For \(m=1\), we have

$$\begin{aligned}& y_{1}(t) =a_{0}+\frac{\lambda }{\Gamma_{q}(\alpha )} \int^{{}_{\omega_{0}}{\Phi_{q}^{-1}(t)}}_{a}\bigl({}_{\omega_{0}}\!\Phi_{q}^{-1}(t)-{}_{\omega_{0}}\!\Phi_{q}(s) \bigr)_{\omega_{0}}^{(\alpha -1)}y_{0}(s)\,{d_{q,\omega }s} +_{a}I _{q,\omega }^{\alpha }g(t) \\& \hphantom{y_{1}(t) } =a_{0} \biggl[1+\frac{\lambda }{\Gamma_{q}(\alpha +1)} \bigl({}_{\omega_{0}}\!\Phi_{q}^{-1}(t)-a \bigr)_{\omega_{0}}^{(\alpha )} \biggr]+_{a}I_{q,\omega } ^{\alpha }g(t), \\& y_{2}(t)=a_{0} \biggl[1+\frac{\lambda }{\Gamma_{q}(\alpha +1)} \bigl({}_{ \omega_{0}}\!\Phi_{q}^{-1}(t)-a \bigr)_{\omega_{0}}^{(\alpha )} +\frac{\lambda ^{2}}{\Gamma_{q}(2\alpha +1)}\bigl({}_{\omega_{0}}\!\Phi_{q}^{-1}(t)-a\bigr)_{\omega _{0}}^{(2\alpha )} \biggr] \\& \hphantom{y_{2}(t) =}{}+\lambda_{a}I_{q,\omega }^{\alpha } \bigl({}_{a}I_{q,\omega }^{\alpha }g\bigr) \bigl({}_{ \omega_{0}}\!\Phi_{q}^{-1}(t)\bigr)+_{a}I_{q,\omega }^{\alpha }g(t). \end{aligned}$$

If we proceed inductively and let \(m\rightarrow \infty \), we obtain the solution

$$\begin{aligned} y(t)&=a_{0} \Biggl[ 1+\sum_{k=1}^{\infty } \frac{\lambda^{k}}{\Gamma _{q}(k\alpha +1)}\bigl({}_{\omega_{0}}\!\Phi_{q}^{-1}(t)-a \bigr)_{\omega_{0}}^{(k \alpha )} \Biggr] \\ &\quad {}+ \int_{a}^{t}\sum_{k=0}^{\infty } \frac{\lambda^{k}(t-{}_{\omega_{0}}\!\Phi _{q}(s))_{\omega_{0}}^{(k\alpha +\alpha -1)}}{\Gamma_{q}(k\alpha + \alpha )} f\bigl({}_{\omega_{0}}\!\Phi_{q}^{-1}(t) \bigr)\,{d_{q,\omega }s}. \end{aligned}$$

Definition 8.2

For \(z,z_{0}\in \mathbb{C}\), the Mittag-Leffler function for fractional \(q,\omega \)-difference equation is defined by

$$\begin{aligned} E_{\alpha ,\beta }(\lambda ,z-z_{0})=\sum _{k=0}^{\infty }\frac{\lambda ^{k}(z-z_{0})^{(k\alpha +\beta -1)}}{\Gamma_{q}(k\alpha +\beta )}. \end{aligned}$$

When \(\beta =1\), we simply use \(E_{\alpha }(\lambda ,z-z_{0})=E_{ \alpha ,1}(\lambda ,z-z_{0})\).

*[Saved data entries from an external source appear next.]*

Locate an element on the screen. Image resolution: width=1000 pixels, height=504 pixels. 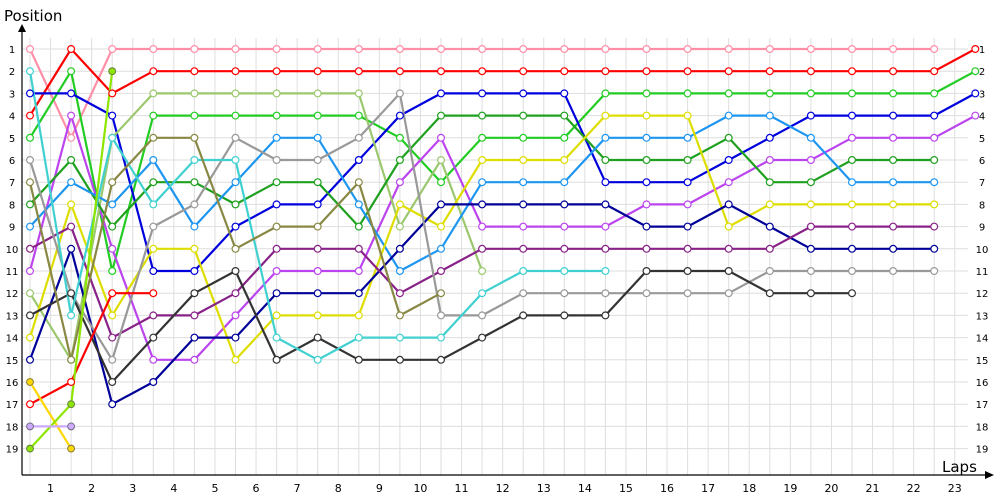
x-tick-label: 20 is located at coordinates (831, 488).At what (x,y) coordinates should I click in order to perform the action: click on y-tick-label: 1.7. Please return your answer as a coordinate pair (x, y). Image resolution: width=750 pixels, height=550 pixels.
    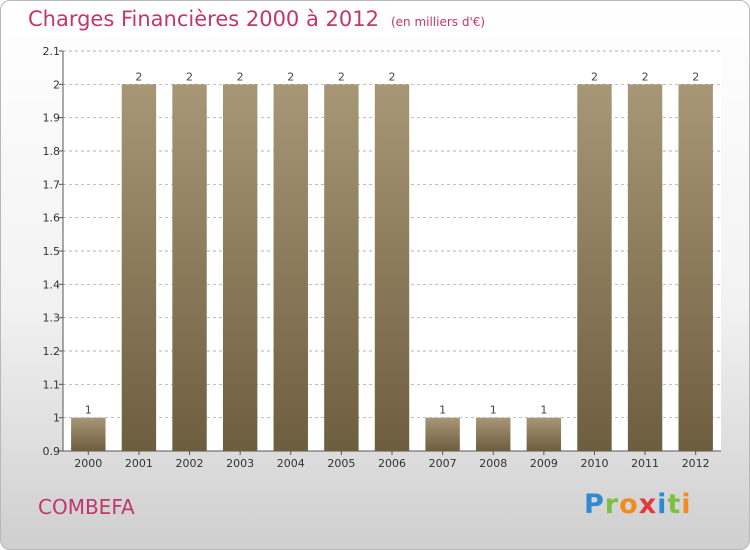
    Looking at the image, I should click on (52, 184).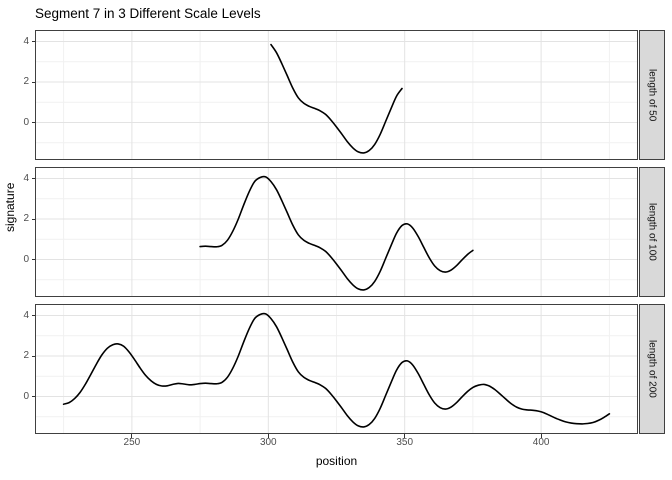 This screenshot has width=672, height=480. I want to click on facet-strip-label: length of 100, so click(652, 232).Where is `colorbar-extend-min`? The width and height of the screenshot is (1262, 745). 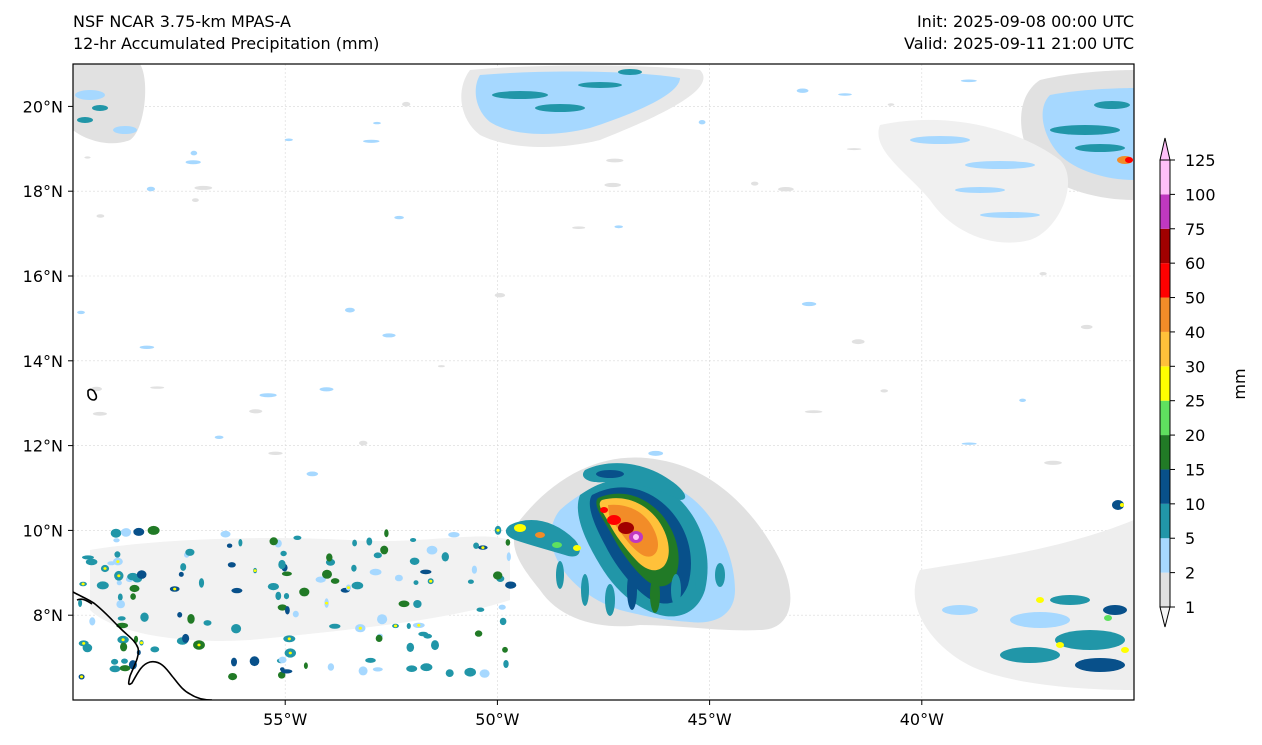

According to Definition 8.2 above, the solution of the fractional \(q,\omega \)-difference equation in Example 8.1 is expressed by

$$\begin{aligned} y(t)=a_{0}E_{\alpha }\bigl(\lambda ,t-{}_{\omega_{0}}\!\Phi_{q}(a)\bigr)+ \int_{a} ^{t}E_{\alpha ,\alpha }\bigl(\lambda ,t-{}_{\omega_{0}}\!\Phi_{q}(s)\bigr)f\bigl({}_{\omega_{0}}\!\Phi_{q}^{-1}(s)\bigr)\,{d_{q,\omega }s}. \end{aligned}$$

9 Conclusion

The paper [16] focuses on essentials of fractional calculus on a special discrete time scale forming the background for the so-called \((q,h)\)-calculus, which can be reduced to the quantum calculus (the case \(h=0\)) or to the difference calculus (the case \(q=h=1\)). From this point, in this article, we give a more general extension. The fractional \(q,\omega \)-calculus is defined in the set of real numbers. The main advantage of our results is that the corresponding properties can deal with the fractional \(q,\omega \)-calculus equation, the existence result of the solutions is solved, which is important in physical systems. We trust that the field here initiated will prove to be fruitful for further research.